Christians have begun fleeing the Holy Land and the West Bank and it should serve as a wake-up call to Christians around the world and Europe in particular.
The emigration of hundreds of West Bank and Israeli Christian residents leaving for the United States, Canada, Europe and Central America where they have family connections comes in the wake of severe economic hardship as well as violence.
There is a growing exodus of Christians who are choosing to abandon their ancestral home in the face of Israeli attacks, grinding poverty and the prejudice of their Muslim neighbours.
Always a minority within Palestine, they are now a minority within their Christian heartland. At the present rate, the 2,000-year-old Christian presence would soon disappear. But, recent violence has provided an added incentive to emigrate. Because of economic, political and social difficulties imposed on the Christians and the Israeli military occupation the Christian community is dwindling from 10% in the twenties of the last century to less than 2% today. Overall about 160,000 Christians live in the Holy Land, including 110,000 in Israel the rest in the West Bank, Gaza and East Jerusalem.
Jerusalem today suffers division and inequality as well as oppressive measures that leave the Christian population under the mercy of an occupation that does not recognise the Christian community as an equal in the image of God.

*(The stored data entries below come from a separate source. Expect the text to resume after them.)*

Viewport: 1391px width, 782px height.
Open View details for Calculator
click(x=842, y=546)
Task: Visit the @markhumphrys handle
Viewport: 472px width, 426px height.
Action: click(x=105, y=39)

The Israeli permit system is counter to basic rights of religious worship and freedom of movement and is counter to all basic human rights, contradicts international conventions and threatens to extinguish the very Christian traditions the Christians have been guardians of for centuries in the Holy Land.
As a result of the ongoing siege of the Gaza Strip the small Christian community there suffers from economic, social and health problems as a consequence of the Israeli siege. The Christian community in the Gaza Strip is fighting now for its survival.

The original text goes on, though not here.